Return the material below exactly, but only from the line with "The width and" through the line with "the winget install", and without its pictures.

Records shown Start Marker

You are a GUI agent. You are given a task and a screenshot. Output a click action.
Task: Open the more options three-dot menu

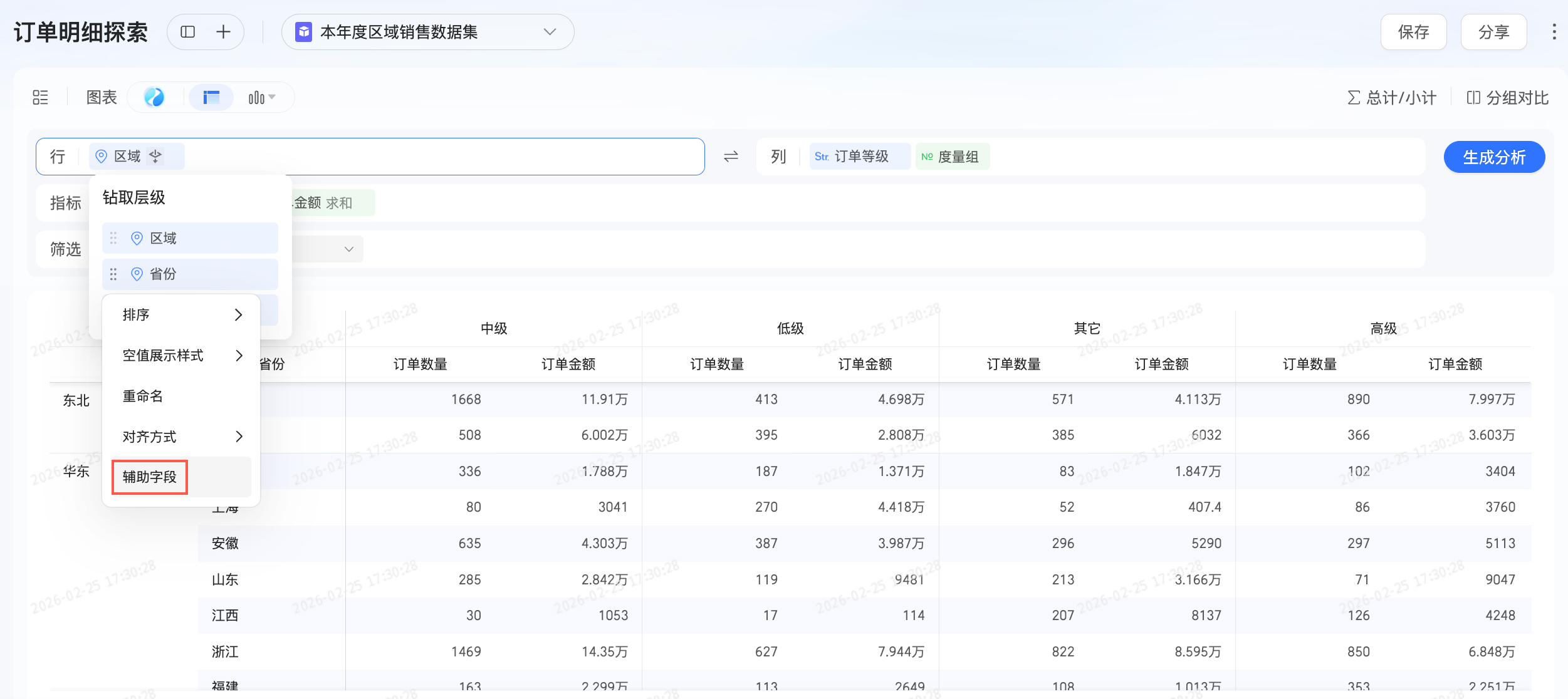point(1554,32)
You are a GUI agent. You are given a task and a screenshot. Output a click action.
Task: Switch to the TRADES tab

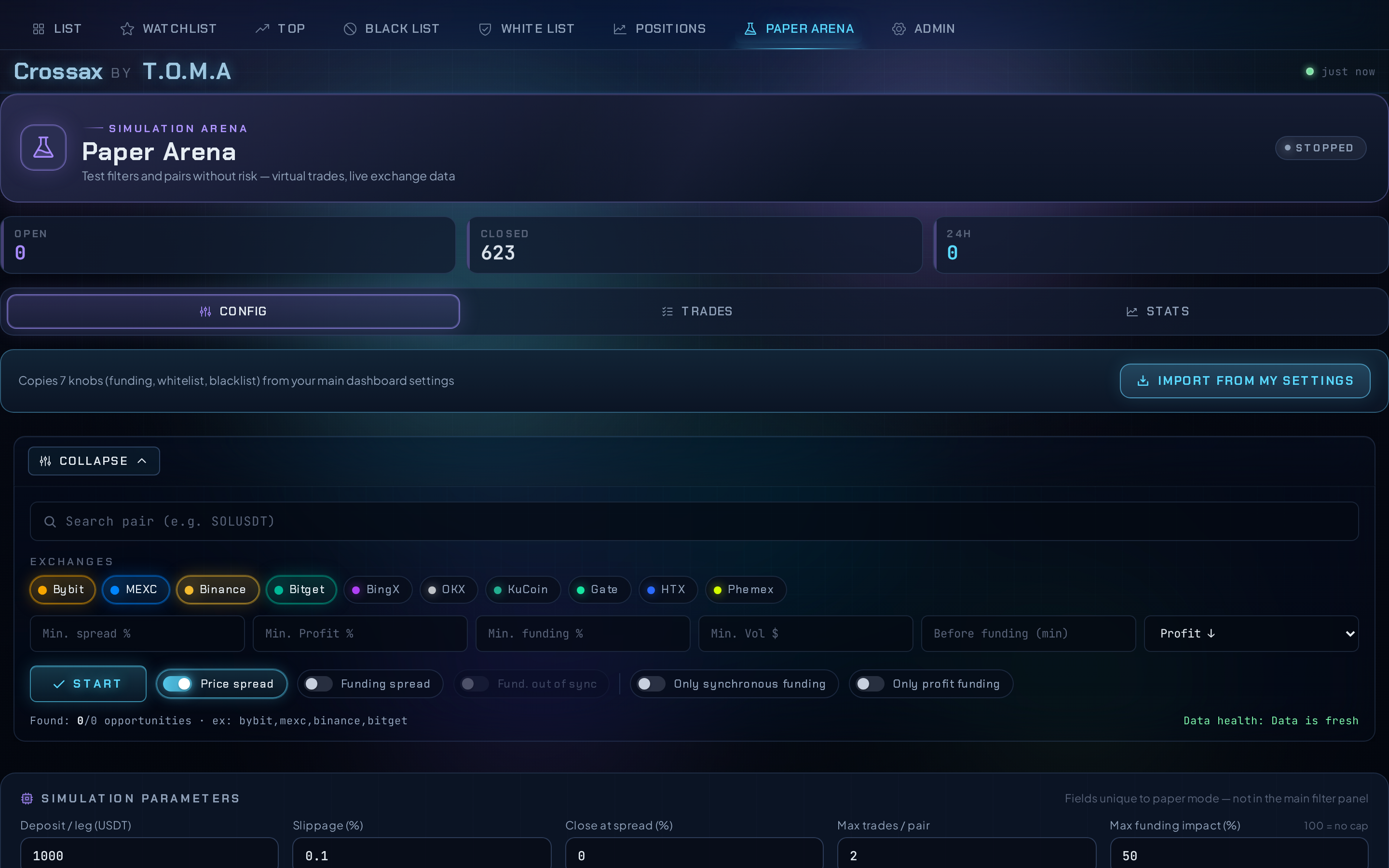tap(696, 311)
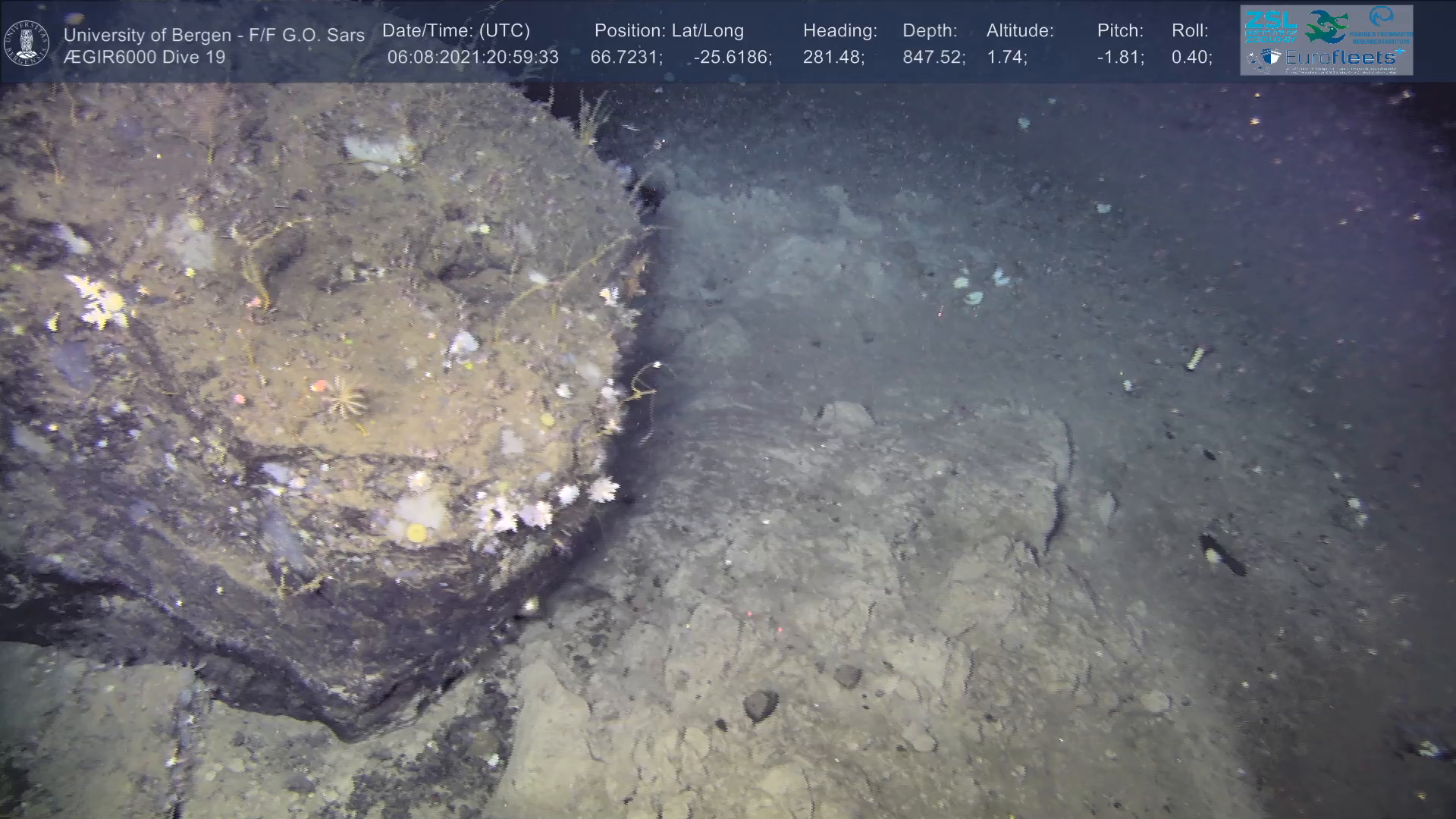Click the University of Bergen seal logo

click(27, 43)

Records shown End Marker
Records shown Start Marker

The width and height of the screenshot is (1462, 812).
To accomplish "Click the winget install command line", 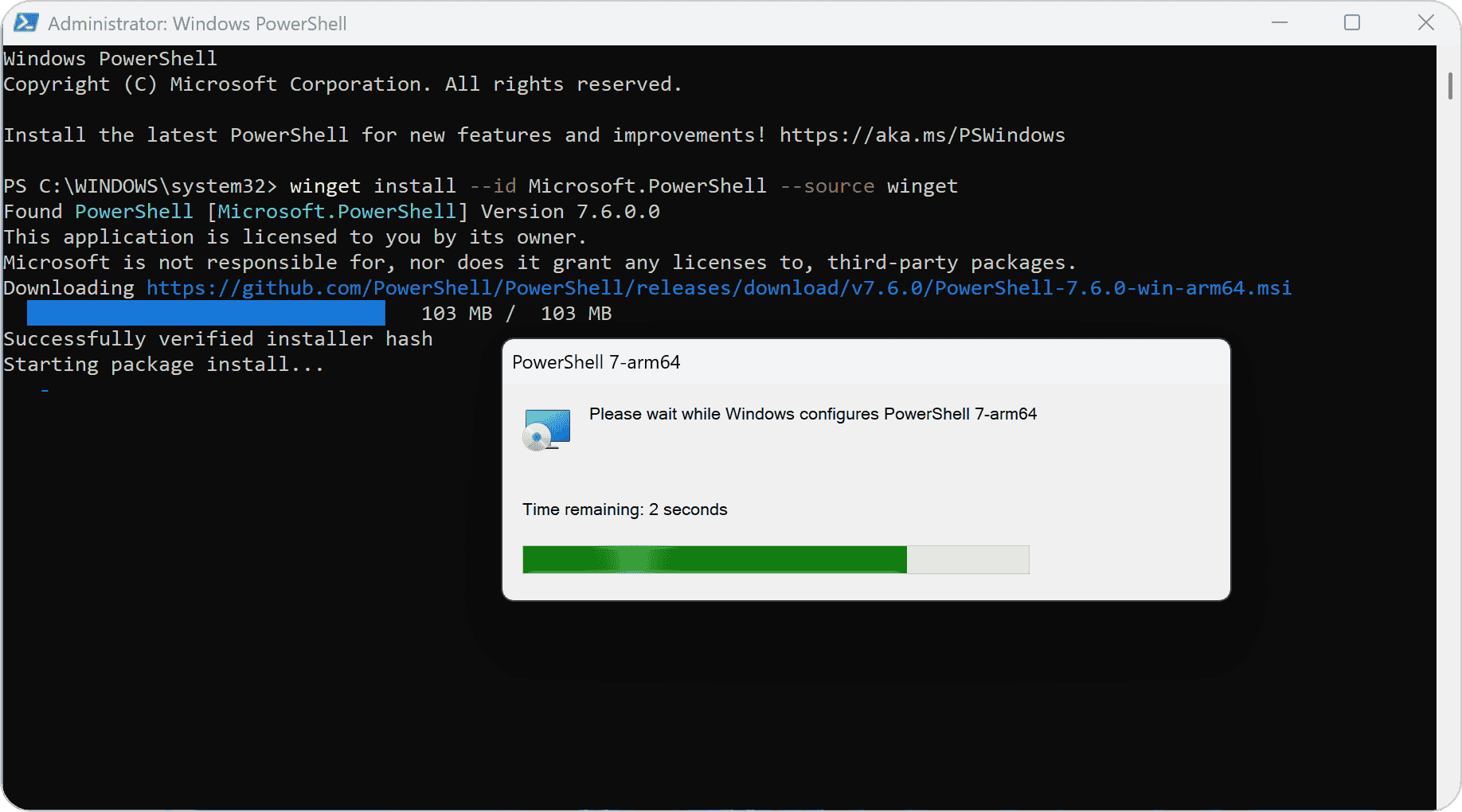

Records shown End Marker

*Exercise answer:*
The width and height of the screenshot is (1462, 812).
To accomplish "Click the winget install command line", 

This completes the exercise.